From the records below, count the lines containing the word "will" and give only that number.

Stored data entries
[Start of section]

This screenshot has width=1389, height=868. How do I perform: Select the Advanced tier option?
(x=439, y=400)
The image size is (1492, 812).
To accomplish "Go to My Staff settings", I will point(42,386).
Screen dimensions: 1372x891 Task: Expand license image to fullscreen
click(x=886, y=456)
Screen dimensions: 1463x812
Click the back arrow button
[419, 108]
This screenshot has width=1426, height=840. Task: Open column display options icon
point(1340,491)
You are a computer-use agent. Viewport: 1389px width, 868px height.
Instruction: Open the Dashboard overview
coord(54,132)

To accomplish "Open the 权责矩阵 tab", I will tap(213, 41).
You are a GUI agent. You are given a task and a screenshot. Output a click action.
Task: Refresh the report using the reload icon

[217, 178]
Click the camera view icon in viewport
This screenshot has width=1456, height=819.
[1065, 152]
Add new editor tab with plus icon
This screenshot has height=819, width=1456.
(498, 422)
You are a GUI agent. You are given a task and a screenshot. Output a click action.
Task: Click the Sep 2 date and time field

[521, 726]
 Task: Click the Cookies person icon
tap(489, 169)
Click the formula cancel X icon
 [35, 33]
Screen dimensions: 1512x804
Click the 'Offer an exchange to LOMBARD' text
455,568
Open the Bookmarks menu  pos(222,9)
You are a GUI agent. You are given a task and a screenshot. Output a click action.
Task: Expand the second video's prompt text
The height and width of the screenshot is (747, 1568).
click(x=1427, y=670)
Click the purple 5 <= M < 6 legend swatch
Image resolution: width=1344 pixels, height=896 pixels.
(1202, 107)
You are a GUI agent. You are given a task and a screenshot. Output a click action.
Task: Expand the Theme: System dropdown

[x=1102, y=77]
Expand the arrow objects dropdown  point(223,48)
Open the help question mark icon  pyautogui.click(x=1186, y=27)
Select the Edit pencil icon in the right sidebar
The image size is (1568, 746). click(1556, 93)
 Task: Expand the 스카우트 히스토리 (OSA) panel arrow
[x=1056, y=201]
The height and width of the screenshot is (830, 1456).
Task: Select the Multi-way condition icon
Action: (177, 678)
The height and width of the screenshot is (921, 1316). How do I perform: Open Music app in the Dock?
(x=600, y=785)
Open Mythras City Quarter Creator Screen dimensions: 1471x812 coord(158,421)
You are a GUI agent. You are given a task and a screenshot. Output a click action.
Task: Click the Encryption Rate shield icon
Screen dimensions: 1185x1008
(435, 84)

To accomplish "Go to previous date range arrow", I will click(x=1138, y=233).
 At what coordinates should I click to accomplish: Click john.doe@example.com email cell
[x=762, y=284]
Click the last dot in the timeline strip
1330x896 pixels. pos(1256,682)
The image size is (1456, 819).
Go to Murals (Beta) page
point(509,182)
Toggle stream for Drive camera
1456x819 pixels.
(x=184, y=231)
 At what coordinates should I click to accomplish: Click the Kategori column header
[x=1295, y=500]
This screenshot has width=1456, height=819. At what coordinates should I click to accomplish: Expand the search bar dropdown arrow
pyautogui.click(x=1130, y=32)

[End of section]

• _ANSWER SPACE_
3